Submitted to: ASA-CSSA-SSSA Annual Meeting Abstracts
Publication Type: Abstract only
Publication Acceptance Date: 8/11/2004
Publication Date: 11/4/2004
Citation: Baker, B.J., Allred, B.J., Wang, Y., Clevenger, W.B., Fausey, N.R., Brown, L.C. 2004. Impact of a wetland reservoir subirrigation system on shallow hydrology. Soil Science Society of America Annual Meeting. 2004. Seattle, WA. Paper 5327. Interpretive Summary:
Technical Abstract: An innovative agricultural water management practice involving capture, treatment, storage and reuse of drainage water is being tested in northwest Ohio with concurrent goals of reducing non-point source pollution from agricultural fields while improving crop yields.
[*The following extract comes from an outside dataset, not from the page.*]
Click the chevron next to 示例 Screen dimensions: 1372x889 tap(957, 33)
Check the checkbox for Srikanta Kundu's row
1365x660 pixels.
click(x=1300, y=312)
A Wetland Reservoir Subirrigation System is comprised of three interconnected components, a wetland, a water storage reservoir and cropland containing an underground pipe system for drainage or subirrigation depending on crop needs. A test site in the Maumee River drainage basin in Defiance County has a variety of test plots including subirrigated with 2.4 and 4.8m drain spacing, drained only with 6 and 12m drain spacing and surface drained only. There is an extensive shallow ground water monitoring program consisting of water table wells equipped with level recorders and suction lysimeters at two depths, 0.6m and 1.2m. Results from the lysimeters indicate the subirrigated soils with drain spacing of 2.4m and 4.8m have a greater EC than drained only soils. Nitrate concentrations from the lysimeters indicated that the nitrate nitrogen levels are lower in the subirrigated soil than the soils that are drained only with 6m drain spacing but are not lower than drained only with 12m spacing. Current indications are that the use of subirrigation at the Defiance County location is not adversely impacting ground or surface water.